You don't want everything you post to be perfect.

Where to share

  1. Your website; if you don't have one, just make one and don't use shared blogs (e.g. Medium). You want to own your data. (static site generators are the hype these days).

  2. Social networks where you and your target network are active in.

What to share

When sharing something, be extra sure to give the right credit. Link to the author's website, a link to where you found the shared piece. Find the right credit, or don't share.

Found an interesting thing you want to share? It's a good practice to give a shoutout to people who've helped you stumble onto good work.

Once you learned something, turn around and teach it to others.

Remember to be generous as you can, but selfish enough to get your work done.

Examples of things to share:

  • Point to helpful reference materials
  • Create tutorials and post them online
  • Take people step-by-step through part of your process

Whatever the nature of your work, there is an art of what you do, and there are people who are interested in that art.

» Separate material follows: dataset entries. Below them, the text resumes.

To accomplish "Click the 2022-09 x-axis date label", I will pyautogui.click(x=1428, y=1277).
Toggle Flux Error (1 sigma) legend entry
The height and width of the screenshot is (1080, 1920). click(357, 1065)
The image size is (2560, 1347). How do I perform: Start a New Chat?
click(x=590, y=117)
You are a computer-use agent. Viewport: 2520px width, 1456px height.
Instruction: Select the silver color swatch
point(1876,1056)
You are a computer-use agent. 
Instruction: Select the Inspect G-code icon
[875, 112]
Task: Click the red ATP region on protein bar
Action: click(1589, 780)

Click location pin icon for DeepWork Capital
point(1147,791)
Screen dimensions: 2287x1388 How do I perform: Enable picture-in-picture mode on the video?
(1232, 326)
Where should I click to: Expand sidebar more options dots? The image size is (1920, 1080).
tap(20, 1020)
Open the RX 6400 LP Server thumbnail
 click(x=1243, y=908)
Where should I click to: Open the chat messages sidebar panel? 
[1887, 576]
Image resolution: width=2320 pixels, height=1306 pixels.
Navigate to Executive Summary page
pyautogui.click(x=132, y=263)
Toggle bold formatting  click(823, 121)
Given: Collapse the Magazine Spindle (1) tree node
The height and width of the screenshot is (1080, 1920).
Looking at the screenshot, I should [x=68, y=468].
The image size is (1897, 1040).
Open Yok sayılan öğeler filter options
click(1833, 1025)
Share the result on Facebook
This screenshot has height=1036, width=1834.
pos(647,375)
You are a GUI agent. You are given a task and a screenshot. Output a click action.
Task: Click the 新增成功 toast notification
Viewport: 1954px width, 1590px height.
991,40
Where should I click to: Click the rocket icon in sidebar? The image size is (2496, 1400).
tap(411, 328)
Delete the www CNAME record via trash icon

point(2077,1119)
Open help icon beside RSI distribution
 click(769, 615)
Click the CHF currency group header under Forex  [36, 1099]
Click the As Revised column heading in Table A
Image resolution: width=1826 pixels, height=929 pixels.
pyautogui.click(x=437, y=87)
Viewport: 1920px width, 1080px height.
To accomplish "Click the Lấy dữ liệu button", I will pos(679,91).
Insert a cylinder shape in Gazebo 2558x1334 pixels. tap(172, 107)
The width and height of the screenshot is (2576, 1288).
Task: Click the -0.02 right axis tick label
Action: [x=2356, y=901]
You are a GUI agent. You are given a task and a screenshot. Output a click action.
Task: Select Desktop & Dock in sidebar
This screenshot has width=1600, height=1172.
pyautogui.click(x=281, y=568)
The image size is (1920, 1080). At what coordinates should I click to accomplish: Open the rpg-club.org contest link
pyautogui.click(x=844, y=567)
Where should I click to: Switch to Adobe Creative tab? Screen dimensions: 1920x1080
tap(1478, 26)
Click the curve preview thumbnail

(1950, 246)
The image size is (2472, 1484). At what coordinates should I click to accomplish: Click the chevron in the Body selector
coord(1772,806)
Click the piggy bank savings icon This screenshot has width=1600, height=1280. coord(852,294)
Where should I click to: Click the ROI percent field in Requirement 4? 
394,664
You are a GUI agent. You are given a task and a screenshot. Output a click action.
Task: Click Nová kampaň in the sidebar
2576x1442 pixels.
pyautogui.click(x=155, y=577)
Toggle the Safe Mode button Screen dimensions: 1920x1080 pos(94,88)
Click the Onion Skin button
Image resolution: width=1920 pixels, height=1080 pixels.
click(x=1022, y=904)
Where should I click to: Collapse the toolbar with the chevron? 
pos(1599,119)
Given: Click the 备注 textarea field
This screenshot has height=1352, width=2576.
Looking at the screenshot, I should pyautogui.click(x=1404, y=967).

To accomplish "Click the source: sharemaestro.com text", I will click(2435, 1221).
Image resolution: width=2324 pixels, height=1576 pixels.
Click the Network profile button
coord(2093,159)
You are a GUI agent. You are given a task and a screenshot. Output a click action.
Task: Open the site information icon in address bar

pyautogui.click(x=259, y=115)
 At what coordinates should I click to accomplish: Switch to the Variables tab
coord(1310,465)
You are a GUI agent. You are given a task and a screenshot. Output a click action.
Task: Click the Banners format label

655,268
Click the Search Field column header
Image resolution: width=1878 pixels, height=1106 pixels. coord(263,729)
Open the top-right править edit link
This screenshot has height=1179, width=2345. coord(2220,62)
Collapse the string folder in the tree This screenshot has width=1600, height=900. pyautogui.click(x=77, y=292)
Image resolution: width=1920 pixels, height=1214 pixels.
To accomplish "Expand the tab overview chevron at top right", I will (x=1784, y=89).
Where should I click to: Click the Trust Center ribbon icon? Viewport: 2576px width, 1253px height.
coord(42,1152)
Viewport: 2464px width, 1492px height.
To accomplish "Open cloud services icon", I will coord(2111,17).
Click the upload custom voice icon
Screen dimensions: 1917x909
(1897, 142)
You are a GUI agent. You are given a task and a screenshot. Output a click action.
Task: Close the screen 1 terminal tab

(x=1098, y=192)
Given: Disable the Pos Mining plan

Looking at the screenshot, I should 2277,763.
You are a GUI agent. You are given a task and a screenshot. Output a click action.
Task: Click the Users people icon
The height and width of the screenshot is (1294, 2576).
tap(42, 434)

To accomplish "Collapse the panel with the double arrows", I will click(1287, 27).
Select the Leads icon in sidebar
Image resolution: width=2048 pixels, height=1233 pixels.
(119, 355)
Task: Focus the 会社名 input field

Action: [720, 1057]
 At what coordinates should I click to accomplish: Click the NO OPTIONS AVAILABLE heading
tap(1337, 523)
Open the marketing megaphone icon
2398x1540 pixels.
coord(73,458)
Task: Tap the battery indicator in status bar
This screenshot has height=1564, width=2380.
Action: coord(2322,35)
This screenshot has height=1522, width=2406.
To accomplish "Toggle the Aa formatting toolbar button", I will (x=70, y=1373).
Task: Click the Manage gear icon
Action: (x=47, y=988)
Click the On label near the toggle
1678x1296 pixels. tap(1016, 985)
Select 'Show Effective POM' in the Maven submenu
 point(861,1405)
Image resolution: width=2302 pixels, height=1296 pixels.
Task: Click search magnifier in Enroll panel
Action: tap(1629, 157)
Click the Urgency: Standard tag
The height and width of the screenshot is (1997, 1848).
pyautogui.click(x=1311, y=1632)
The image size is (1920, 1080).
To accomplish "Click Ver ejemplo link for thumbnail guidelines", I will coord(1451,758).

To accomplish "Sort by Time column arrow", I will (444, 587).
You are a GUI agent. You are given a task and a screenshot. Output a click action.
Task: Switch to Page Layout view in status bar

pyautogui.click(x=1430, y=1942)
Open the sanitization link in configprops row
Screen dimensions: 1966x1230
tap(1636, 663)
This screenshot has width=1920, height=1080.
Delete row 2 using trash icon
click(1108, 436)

People would be interested in your process, share it into interesting bits that you can share.

On being Amateurs

"That’s all any of us are: amateurs. We don’t live long enough to be anything else."

– Charlie Chaplin

All of us should be amateurs because amateurs are lifelong learners and they are not afraid to make mistakes.

Even for professionals, the best way to flourish is to retain an amateur’s spirit and embrace uncertainty and the unknown.

Receiving criticism

Now get ready to receive criticism when you share, which is normal.

The most important thing to keep in mind is that your work is something you do, no who you are. Any feedback you get is for your work and not for yourself as a human.

You want to give extra attention to feedback coming from people caring about you and your work.

We should always be eager to get feedback, it's like looking in the mirror to see how we look.

When you face a troll, nothing better than ignoring them. Those who are not interested in improving your work but only in provoking you with hateful, aggressive, or upsetting talk.

And when you find something that you genuinely enjoy, don't let anyone make you feel bad about it.